━━ Excerpted records

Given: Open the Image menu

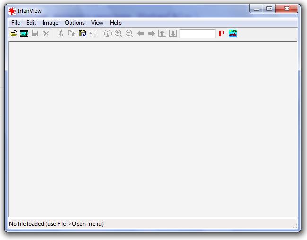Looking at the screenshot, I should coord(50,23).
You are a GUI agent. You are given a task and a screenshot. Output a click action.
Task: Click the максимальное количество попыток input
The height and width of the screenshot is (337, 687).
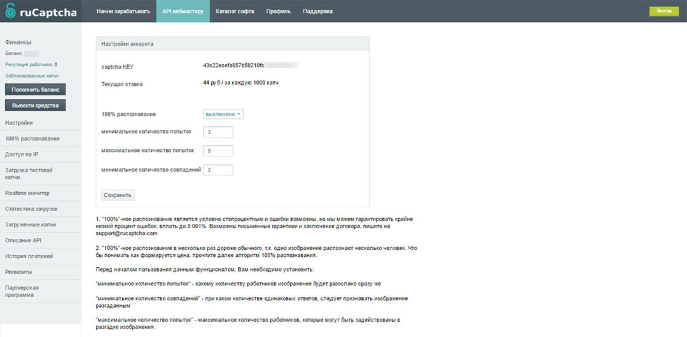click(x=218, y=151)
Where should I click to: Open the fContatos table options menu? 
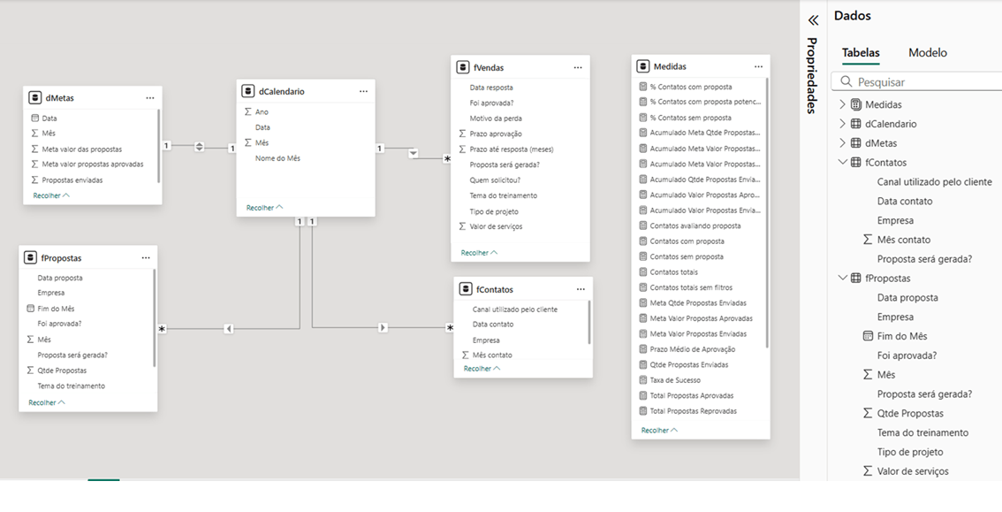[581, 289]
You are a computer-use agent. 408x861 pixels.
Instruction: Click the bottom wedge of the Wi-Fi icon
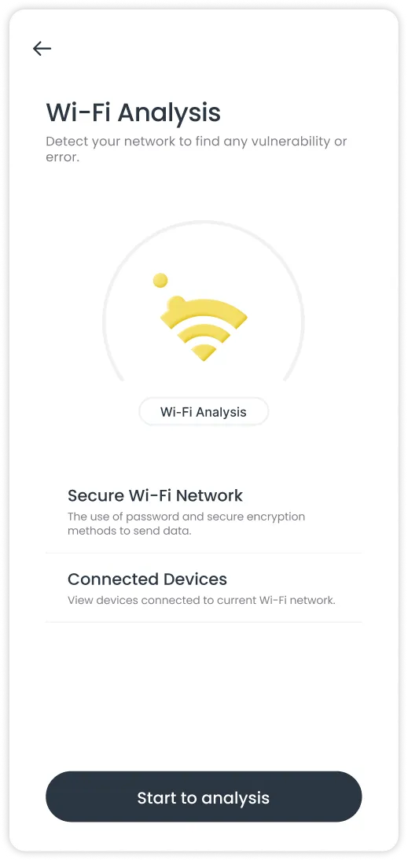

━━━━

What the exercise asks:
All lines in the records that contain "agent" are to be copied and returned.

Solution to this task:
You are a GUI agent. You are given a task and a screenshot. Output a click action.
You are a computer-use agent. 408x861 pixels.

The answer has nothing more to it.